Mr Gilmore said Derry's year as UK City of Culture had secured the city's reputation as a creative and vibrant place.
At the annual dinner of the city's Chamber of Commerce, the Tanaiste said the Republic had been working to restore its own reputation, with employment now rising.
"This year Derry has been ... an example of what can happen when a city works as one," Mr Gilmore said.
"When you took on the UK City of Culture, you matched that sense of common purpose to a vision, ambition and professionalism.
"In doing so, I believe you have created a bridge to the future, a legacy that will endure, one that has secured this city’s reputation as a vibrant and creative place. "
Just as Derry has been awakening towards this point for some time, this year the world has awakened to Derry's presence on the international cultural scene."
Mr Gilmore said Derry and the North West region had outstanding assets, including location, people and reputation.

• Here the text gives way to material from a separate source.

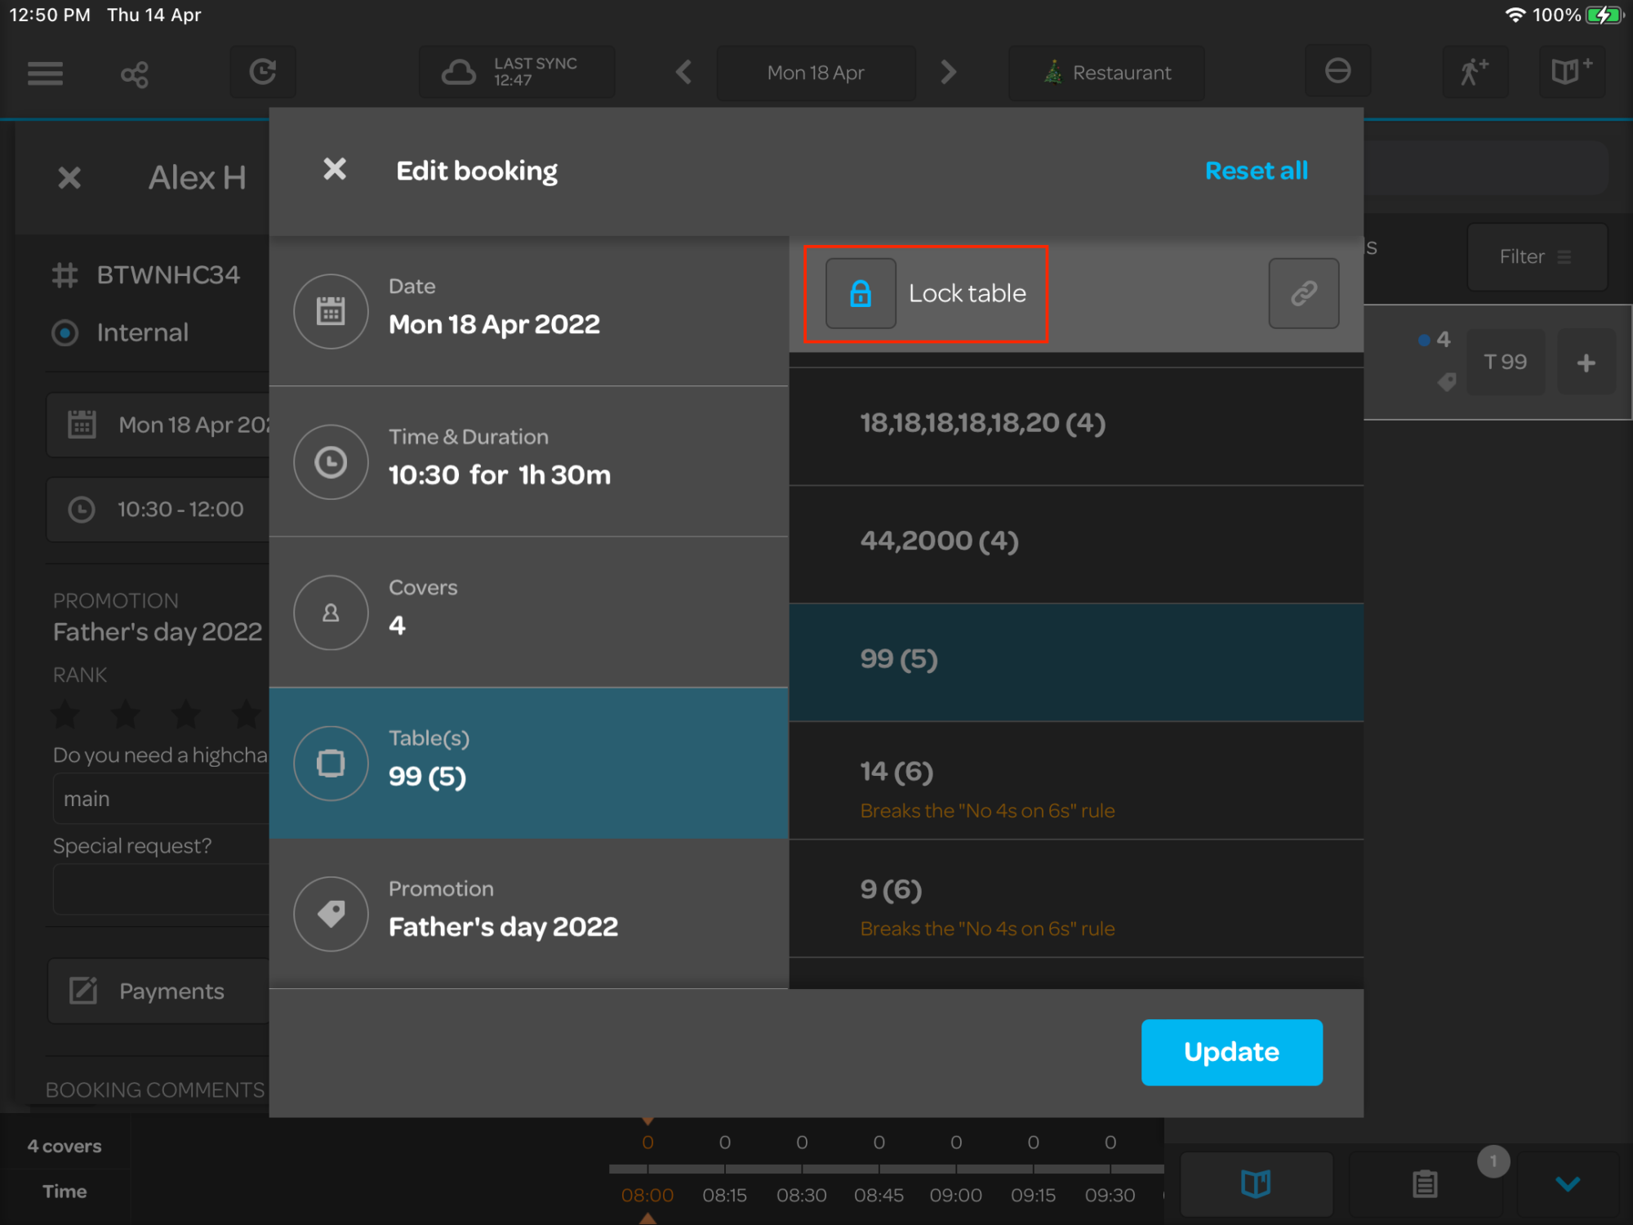Click the lock table padlock icon
This screenshot has width=1633, height=1225.
[861, 293]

"This city knows what it is to reach out. The efforts you have made towards reconciliation and a shared approach to tackling difficult issues are also a central element in this city’s reputation," he said.
"On parades, on politics, on pride in your city, on so much you show the way.
"These efforts are noticed. They are respected. They can be a blueprint for other communities."
A 35 year old man was also shot dead at a flat in the Derry last week.
Mr Gilmore said that as the city is within ten miles from the border with Donegal, Derry can be a regional hub for the entire North West.
The Tanaiste also briefed the city's business leaders on the Budget.
"This week we passed a budget that will take us out of the bailout, returning us to the markets and restoring our economic sovereignty before the end of this year."